An interesting philosophical question is posed by Chase Single Botanical Gin:
Q. When is a gin also a vodka?
Q. When is a vodka also a gin?
Chase Distillery probes at the “uncanny valley” of the cocktail world, that place where gin and vodka intersect, where their similarities put on display for all to see.
A. Gin, by law, is required merely to have juniper added to it. Yep, that’s all. While terminologies such as “London Dry,” “London Cut,” “Distilled” and others seek to more specifically indicate what a gin is and should be, the law is pretty clear on it. You can add juniper to vodka and you technically have a gin. And what happens when you add natural herbal flavorings to a vodka? You get a whole host of spirits that rang from Aquavit, to other so called botanical vodkas, to gin.

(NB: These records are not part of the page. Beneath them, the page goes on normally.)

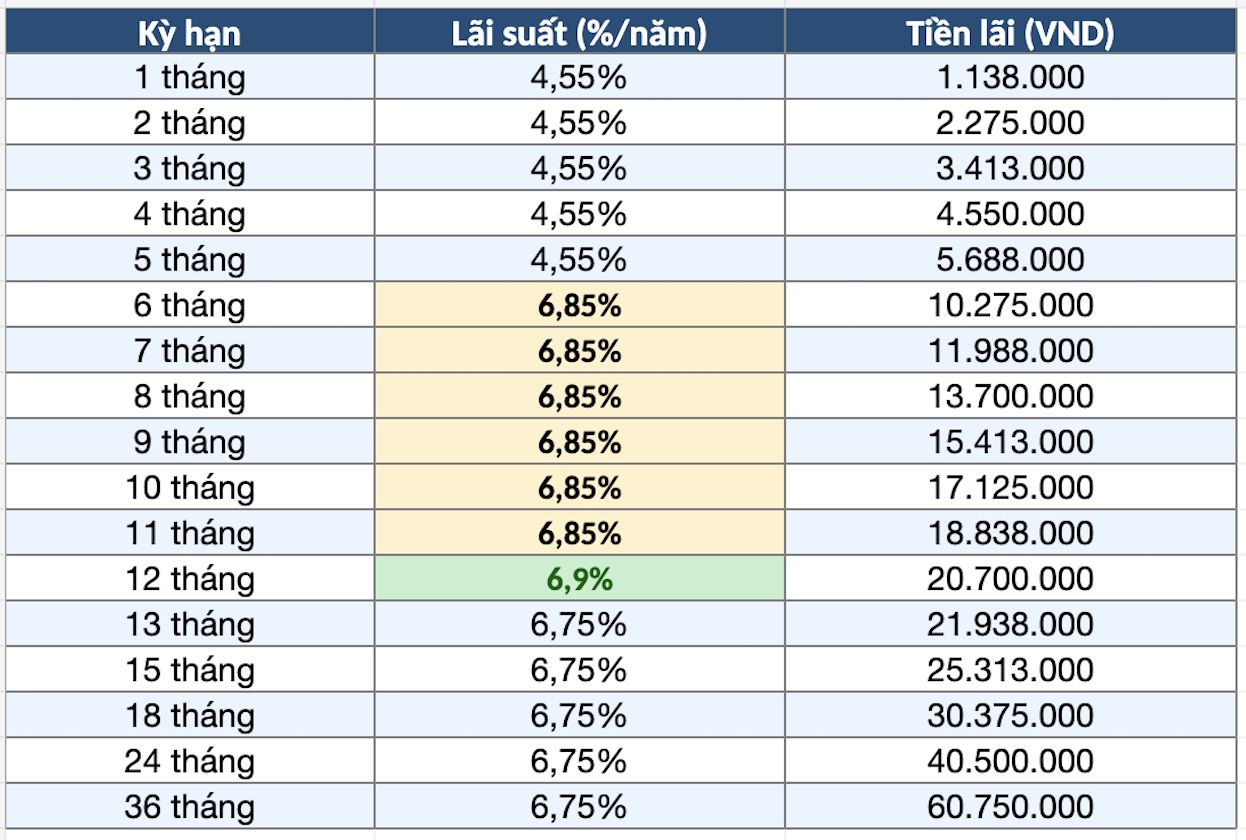Select the 25.313.000 interest cell

[x=1011, y=670]
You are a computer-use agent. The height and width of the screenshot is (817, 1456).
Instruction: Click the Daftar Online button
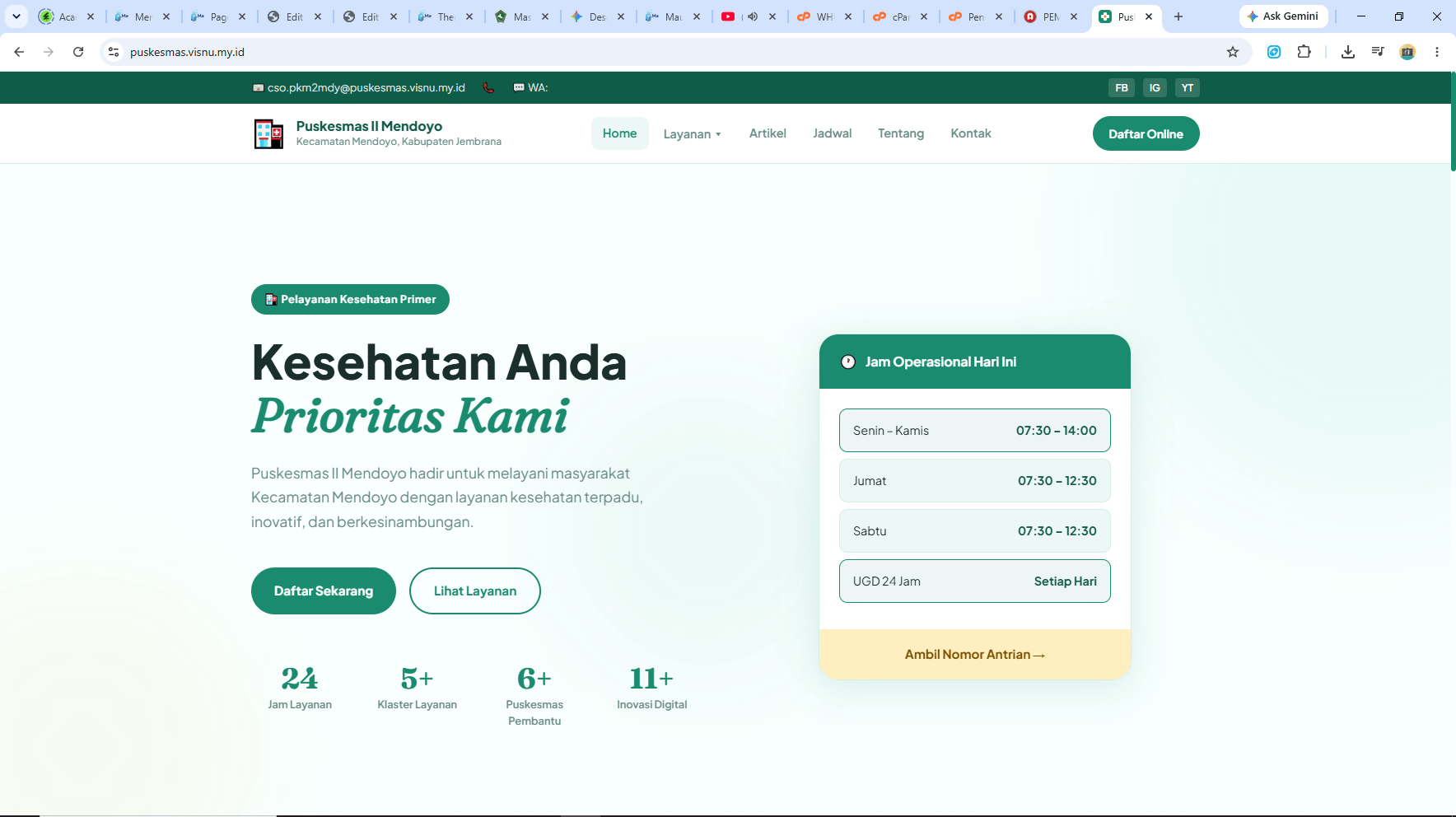click(1146, 133)
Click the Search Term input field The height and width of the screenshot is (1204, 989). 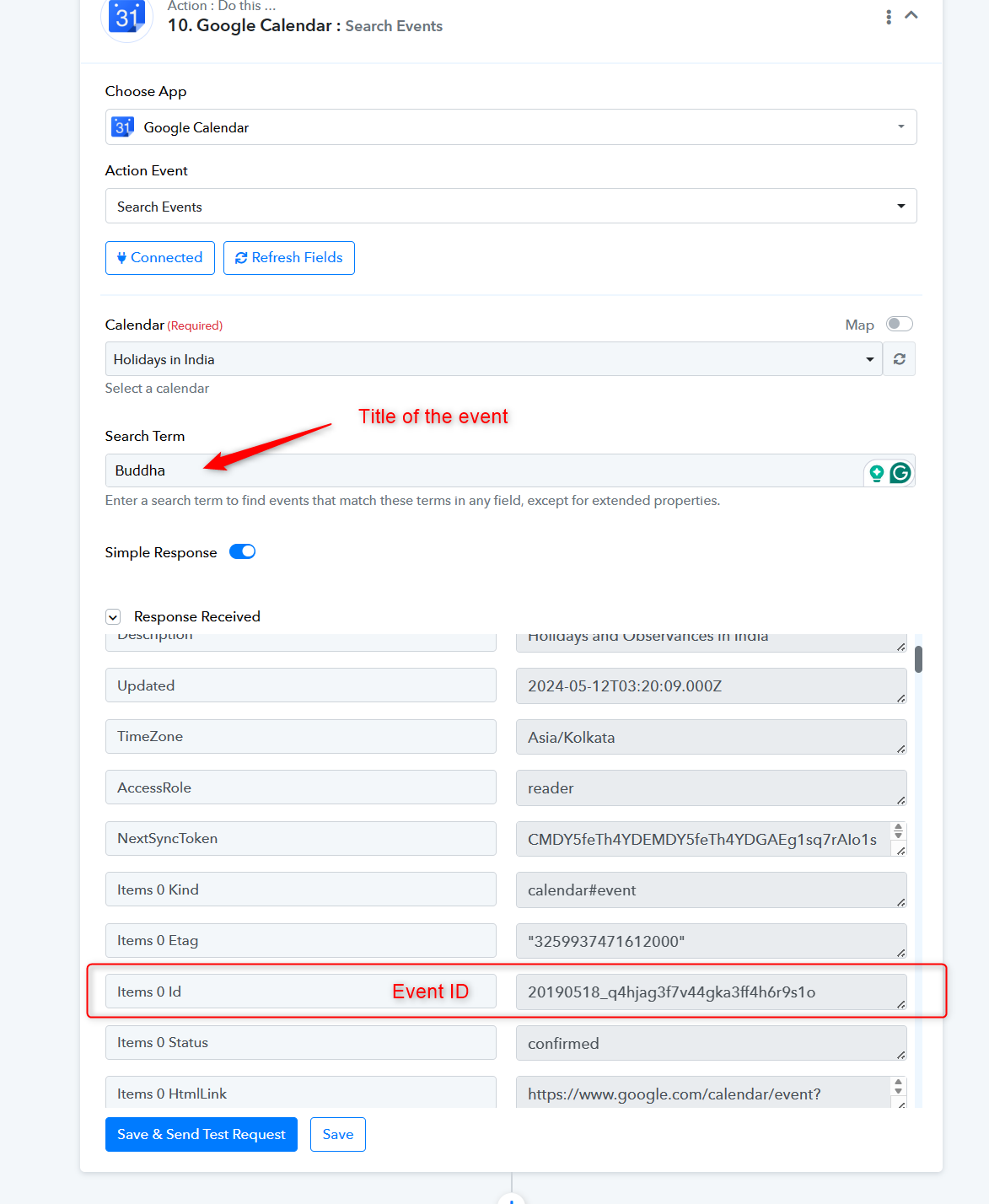485,470
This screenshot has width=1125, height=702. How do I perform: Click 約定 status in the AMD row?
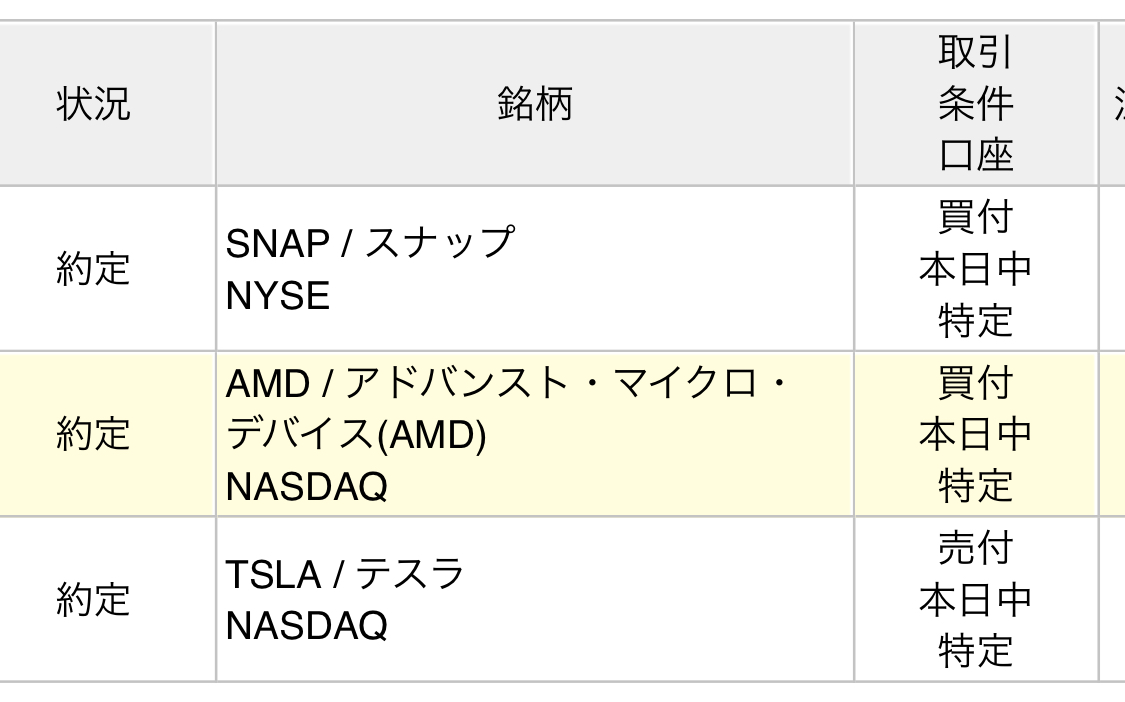pos(93,434)
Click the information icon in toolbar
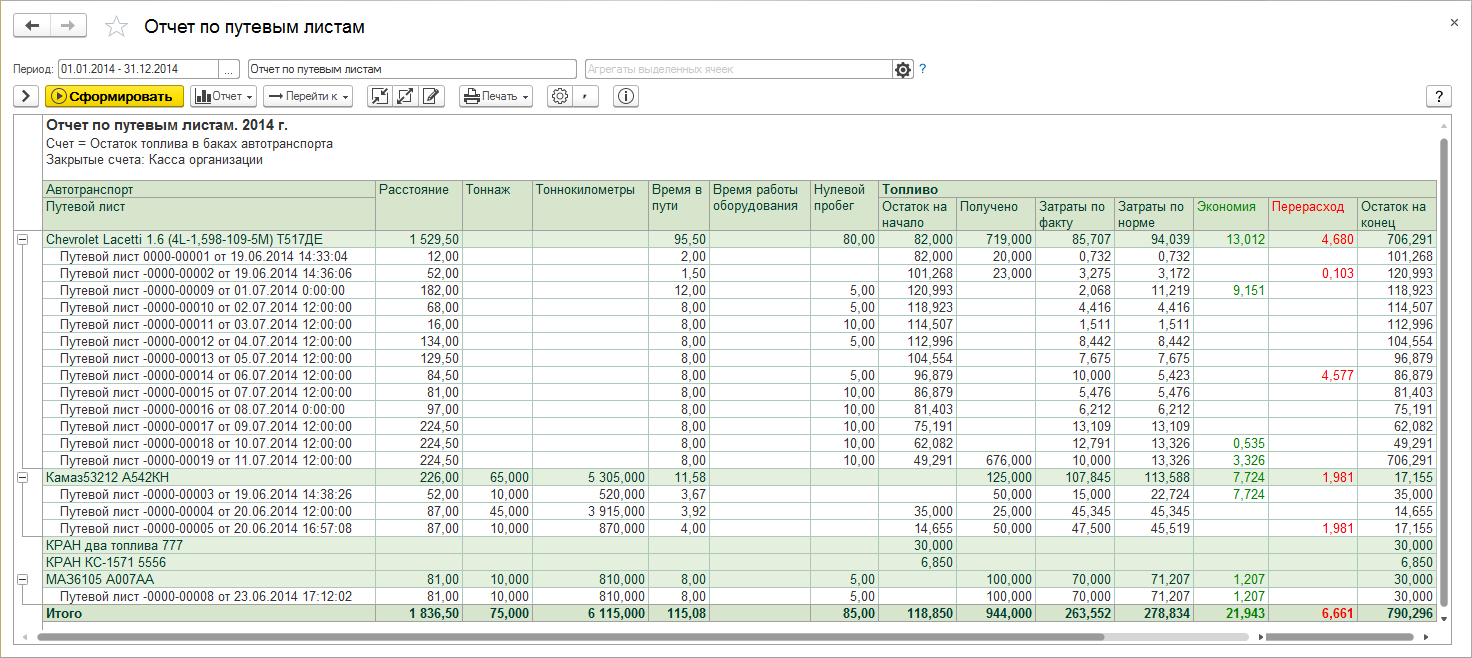 pyautogui.click(x=626, y=96)
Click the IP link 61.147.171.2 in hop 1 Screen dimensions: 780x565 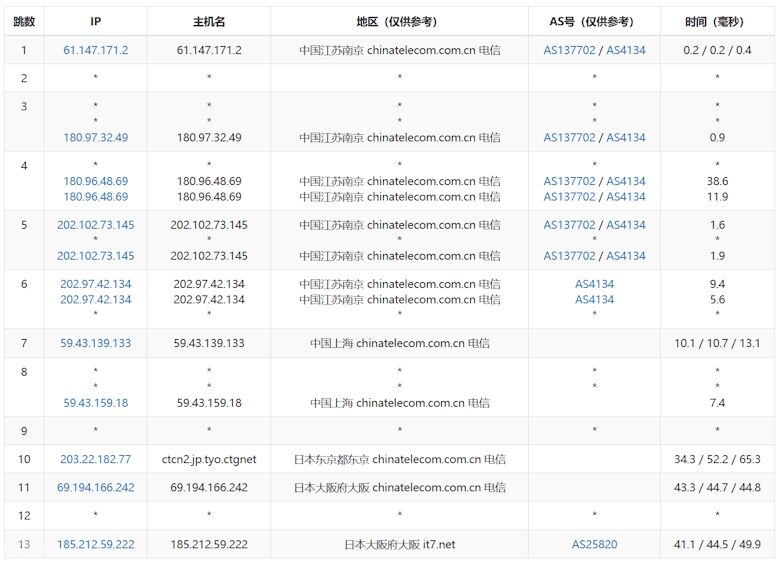tap(95, 50)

My advice is not to look too hard. You know the only botanical: it’s juniper. As we saw previously with the Origin series of gins from Master of Malt, the expression of juniper on its own can differ, and in some ways quite radically.
The nose is piney and bright, but with a certain delicateness that calls to mind other herbal aromas, with a touch of lemony sweetness. This is all a product of the base spirit and the juniper.
The palate of Chase Single Botanical Gin is woody and pine like— almost forest like. Thick and bright, but one note, before the finish comes in with some surprising depth: resin gives way to fruit, black pepper and orange. I’m really just using colorful language to describe the finish, because as I said: it’s only juniper. A touch of heat, dry lingering and somewhat warm in the back of the mouth. Actually quite nice though.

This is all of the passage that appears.